Autor Wątek: Pieniądze w PZW  (Przeczytany 19882 razy)

Offline Luk

  • Administrator
  • Ekspert
  • *****
  • Wiadomości: 22 698
  • Reputacja: 1982
  • Płeć: Mężczyzna
  • Wędkarstwo rządzi!
  • Lokalizacja: Newark
Odp: Pieniądze w PZW
« Odpowiedź #30 dnia: 20.05.2015, 00:20 »
To kto jest Komorowskim polskiego wędkarstwa?  :D
Lucjan

Offline mirgag

  • Ekspert
  • *****
  • Wiadomości: 829
  • Reputacja: 136
  • Płeć: Mężczyzna
  • Mirosław
  • Lokalizacja: Głogów - Zielona Góra
  • Ulubione metody: waggler i feeder
Odp: Pieniądze w PZW
« Odpowiedź #31 dnia: 20.05.2015, 08:33 »
Mateuszu. Wstawiłeś coś o czym jak wiesz, ja również mówię.
Ale kto mówi o niedociągnięciach w PZW? Praktycy, czyli działacze Kół, zawodnicy, producenci „towaru wędkarskiego” i sami wędkarze.
Ja również mocno działałem w PZW na szczeblu Koła wiele lat jak Ty. Zrobiliśmy (Moje Koło) wiele dla wędkarzy i wędkarstwa. Ale pewnych spraw nie przeskoczysz, choćby to, że na 80 dzieci dostawałem 400 zł na organizację zawodów z okazji Dnia Dziecka, (o czym wspominałem już). I gdyby nie mój (nie ma co się wstydzić swoich zasług) zmysł organizacyjny gdzie kasę wydzierałem od kogo się dało, to byłyby to g*ówno nie zawody, a o paczkach dla dzieci i o ugoszczeniu opiekunów Moich Dzieci nie wspomnę.
Ale moja bezczelność granicząca z chamstwem wymusiła na decydentach mojego miasta to, że sprawy załatwiali mi od ręki i na telefon, bo inaczej wpadałem do jakiegoś biura i tak rzucałem ch*jami, że chcąc się mnie pozbyć, robili to, co chciałem. Wiem, że decydenci polityczni mnie nie lubili – zresztą z wzajemnością.
Miałem tyle pieniędzy – przypominam nie od Związku, – że np. kupiłem sprzęt wędkarski poza tym sprzętem, co prawie na siłę wydzierałem od wędkarzy dla Szkółki, organizowaliśmy zawody dla dzieci ze świetlic Kościołów, organizacji społecznych, szkół i tzw. „ochronek”, czyli dzieci z problemami osobistymi.
-=-=-=-=-
■ Polecenie A: Według tekstu źródłowego, jaką kwotę dostawał użytkownik mirgag na zorganizowanie zawodów z okazji Dnia Dziecka dla 80 dzieci?
Wpisy nie mają żadnego związku z tekstem źródłowym.

■ Dane do zadania:
-=-=-=-=-
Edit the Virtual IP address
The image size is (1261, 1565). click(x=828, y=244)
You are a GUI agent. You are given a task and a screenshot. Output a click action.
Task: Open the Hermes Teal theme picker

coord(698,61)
-=-=-=-=-
■ Polecenie B: Przepisz, proszę, słowo w słowo wszystkie powyższe wpisy.

■ Pełna odpowiedź A: 400 zł.

■ Pełna odpowiedź B:
Edit the Virtual IP address
The image size is (1261, 1565). click(x=828, y=244)
You are a GUI agent. You are given a task and a screenshot. Output a click action.
Task: Open the Hermes Teal theme picker

coord(698,61)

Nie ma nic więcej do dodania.